#### Your objective:
Work out the number of lines below containing the word "computer" and give nothing besides it.

#### Dataset extract:
***

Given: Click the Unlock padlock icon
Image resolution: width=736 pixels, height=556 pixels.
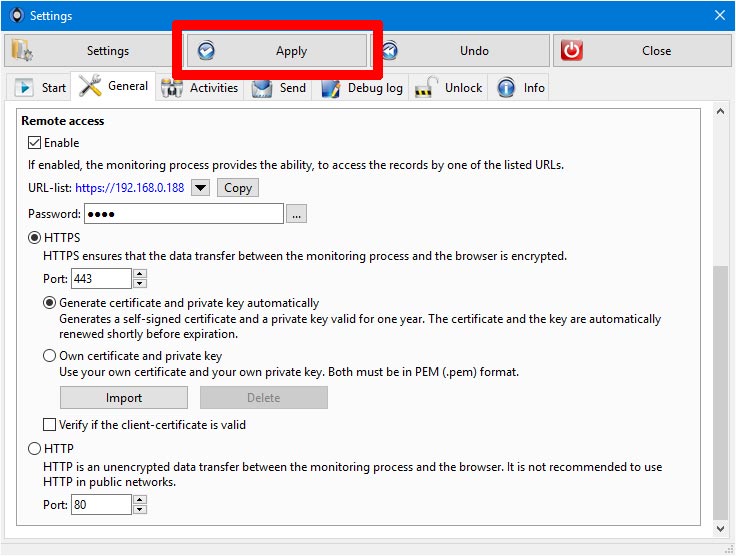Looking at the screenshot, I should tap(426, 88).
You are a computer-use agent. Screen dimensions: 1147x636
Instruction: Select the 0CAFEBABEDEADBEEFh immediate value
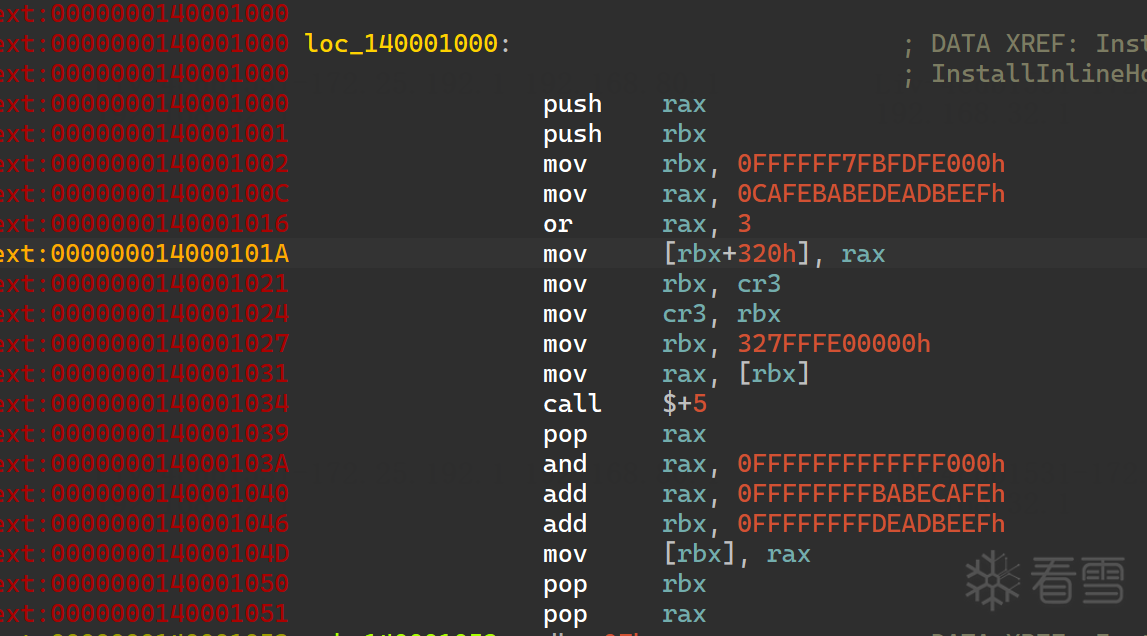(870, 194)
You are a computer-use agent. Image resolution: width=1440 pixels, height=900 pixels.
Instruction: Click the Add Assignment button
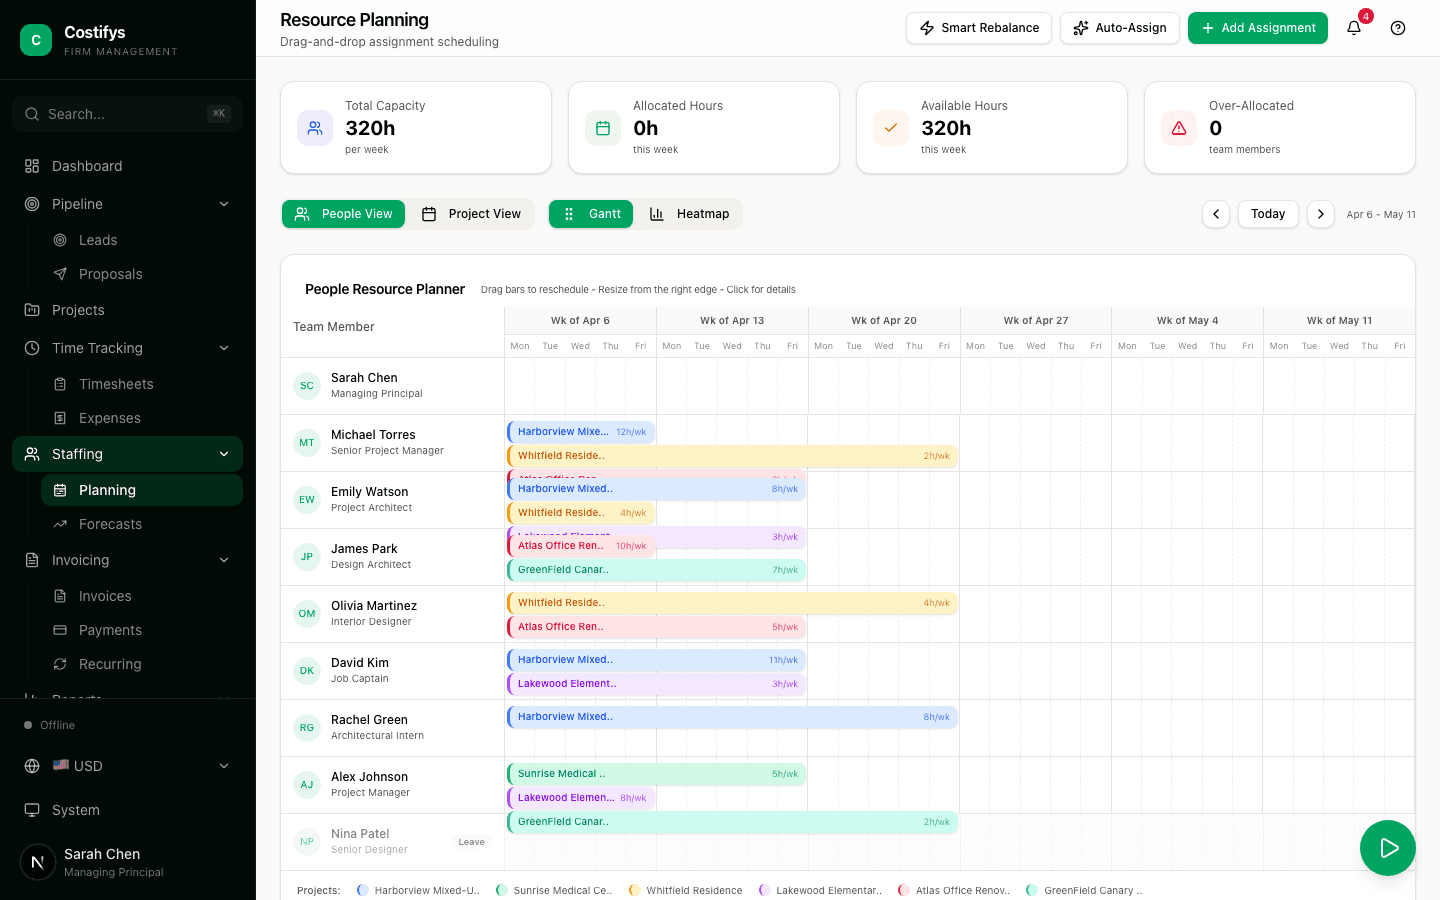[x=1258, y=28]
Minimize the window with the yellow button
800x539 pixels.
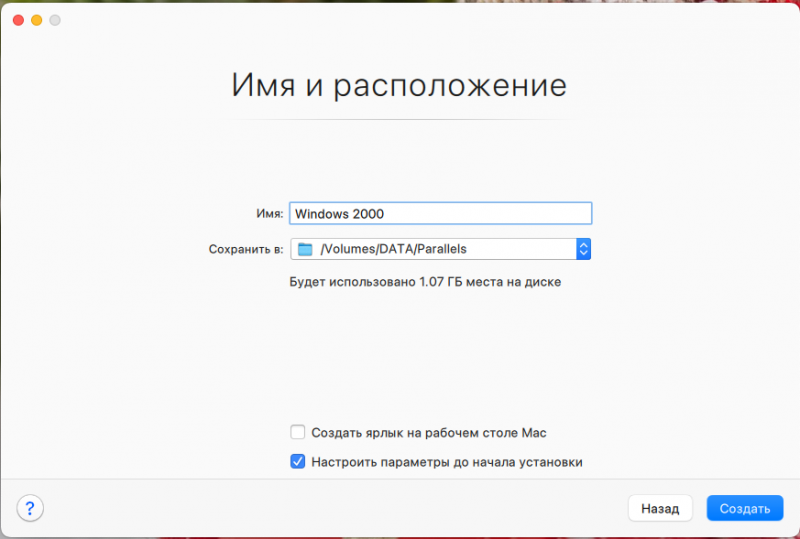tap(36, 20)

***

#### The completed task:
2